The U.S. needs to break the pattern of constantly interfering in foreign crises in the misguided belief that our intervention can “help."

The Washington Post is still banging the drum for foreign intervention in Haiti:

Those who called for international intervention following Mr. Moïse’s killing, including this page, have been criticized for overlooking the checkered history of such attempts in the past, including the U.S. Marine Corps’s 19-year occupation of Haiti a century ago, and the United Nations-authorized insertion of U.S. troops by the Clinton administration in the mid-1990s. In this century, a U.N. stabilization force was deployed in Haiti for 13 years, until 2017.

Those interventions were problematic [bold mine-DL]. In the most recent instance, U.N. soldiers sent to Haiti from Nepal were the conduit for what became one of the world’s most severe cholera epidemics, and other U.N. troops fathered hundreds or more babies born to penniless local women and girls, amid credible allegations of rape and sexual exploitation.

Yet for all its unintended consequences, outside intervention could also establish a modicum of stability and order that would represent a major humanitarian improvement on the status quo, and with it, the prospect of lives saved and livelihoods enabled. In the cost-benefit analysis that would attend any fresh intervention, policymakers must be alert to the risks, but also to the enormous peril of continuing to do nothing.
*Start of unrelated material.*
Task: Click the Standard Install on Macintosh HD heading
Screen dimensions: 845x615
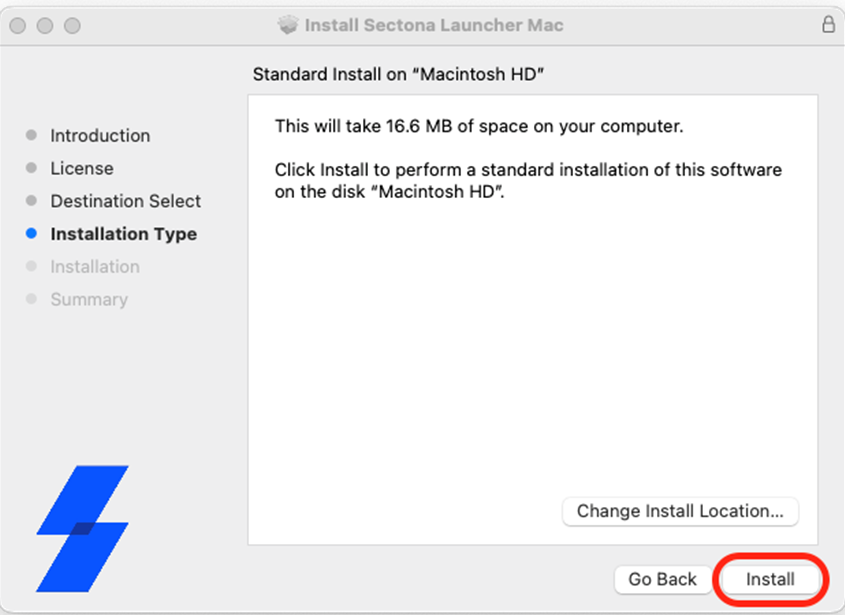Action: tap(398, 74)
Like their previous editorials calling for military intervention in Haiti, this one waves away the destructive consequences of previous interventions as if they don’t matter. They were “problematic”! I suppose that’s one way to describe an occupation that violently suppressed rebellions by committing atrocities against the civilian population and imposed a system of forced labor on the country, but it shows that the Post editors are so fixated on this idea of intervening in Haiti that they don’t mind minimizing and whitewashing one of the most shameful chapters in U.S.-Haitian relations. Even if we allow that a military intervention today would would not be as harmful as that one was, that doesn’t mean it would do much good or that it would be welcomed by the Haitian people.

It is not enough to gesture at the unintended consequences of previous interventions. The burden is on the interventionist to anticipate the potential pitfalls and risks of this intervention and to explain how those can be avoided or kept to a minimum. The Post’s argument doesn’t begin to pass that test. Instead we get a variation on the old “do something” theme: doing “nothing” (i.e., not intervening militarily) threatens “enormous peril” while intervention promises stability and order.

The preferences of the Haitian people receive no serious consideration in the Post’s editorial. There is no acknowledgment that most Haitians do not want outside intervention. Many of them don’t want outside intervention because they remember what previous interventions have done to their country. Some don’t want it because they believe that Haitians should solve their own political problems without outside interference. There is likewise no acknowledgment that many Haitians resent how foreign governments have interfered in their politics and propped up abusive leaders for decades. The U.S. needs to break the pattern of constantly interfering in foreign crises in the misguided belief that our intervention can “help,” and Haiti needs the U.S. to break the pattern of repeatedly meddling in their affairs. As I have said before, listen to the Haitians opposed to outside intervention and respect their wishes.